Data flow API¶
Client code describes work by constructing data flow driven graphs of the operations that implement a research protocol or high level computational method. Graphs and adaptive logic are communicated to the execution middleware, which manages task execution to satisfy the data dependencies for the results requested by the client script.
Ref: https://github.com/SCALE-MS/scale-ms/wiki/Data-model for the latest details.
Object Model¶
Note that the following discussion does not use “Type” and “Instance” in a way that necessarily maps to the data model or typing system of any particular programming language. If it helps you, consider that “XType” and “XInstance” may be facets of the same software component, or collaborating entities. An “Object” is intended to refer to a unique entity that participates in the workflow definition.
The implementation of a ScaleMS Command, then, generally implements facets encompassing the following minimal schema (some of which may be aliases):
- CommandType
- CommandInputType
- CommandResultType
- CommandInstance
- CommandInputInstance
- CommandResultInstance
A concrete data type could be considered to be a degenerate version of a Command, in which some facets are self-referential.
At the workflow level, the basic object model looks like this.
This object model is easily represented with schema based on simple structured data, and therefore easily serialized for portability or check-pointing.
Generally, objects fall in two categories:
- resources
- resource types
A Type (or a reference to a Type) needs to convey enough information that ScaleMS software can locate implementation details, including relationships to other Types, and software modules responsible for providing UI helpers, run time support, and a method for fingerprinting Instance objects. A Type is assumed to be immutable and should be defined before it is referenced, but the definition may be a private detail of a ScaleMS software component.

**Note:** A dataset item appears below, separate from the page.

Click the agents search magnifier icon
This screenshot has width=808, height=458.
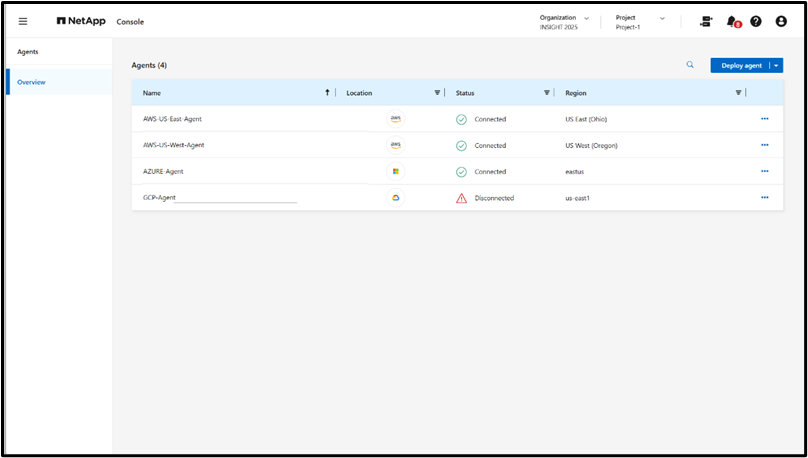click(x=689, y=65)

An Instance has a reference to a Type as part of its prototypical data. The Instance will contain the same Field names as the corresponding Type, but with different semantics. Instance Fields reference Instance objects rather than Types. Instance input Fields are immutable references to Instances providing input. Instance results Fields may reference the current instance (such as when there is no more concrete data source (currently) available), and may be modified as the workflow state is updated.
This level of representation does not specifically address workflow state, but some amount of state is appropriate to encode. Namely, we allow that the result reference of a CommandInstance may point to the current task if the result is not yet known, or it may reference another object if the command has been deferred/dispatched or resolved to a concrete data instance.

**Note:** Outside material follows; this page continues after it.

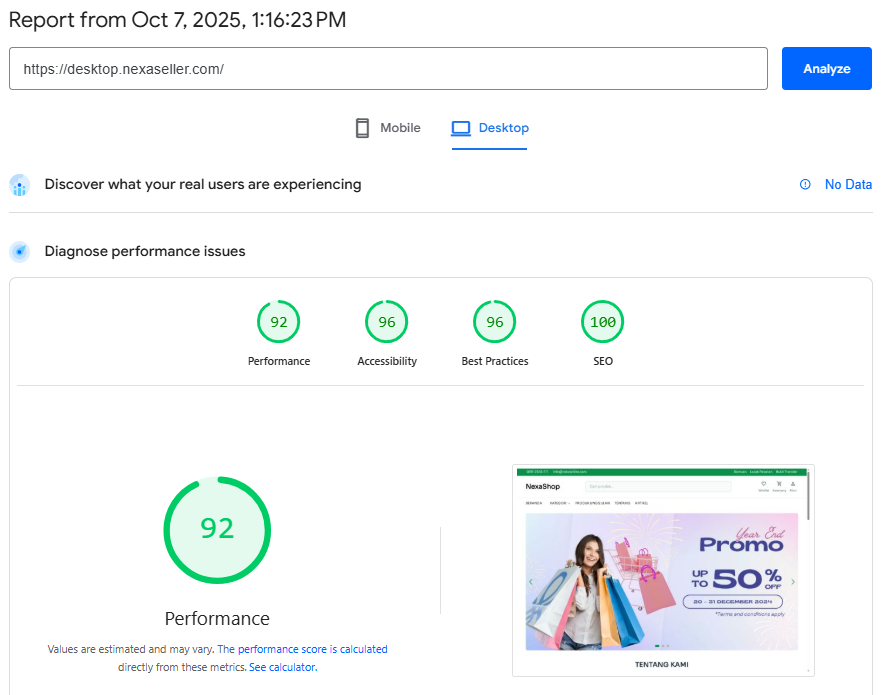
Task: Open the See calculator link
Action: [x=282, y=666]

An Instance may be stateful, but must be uniquely identifiable in terms of its immutable details
from the time it is declared.
Its identifier is a uid
that is constructed by “fingerprinting” the node.
A node fingerprint incorporates the semantics of the node
(a unique label of the behavior of the implementing code),
and its inputs (either constant parameters or the uid
of the input source).
The pairing of a uid
with results
references is intended to uniquely
identify results at any point in their lifetime (or before).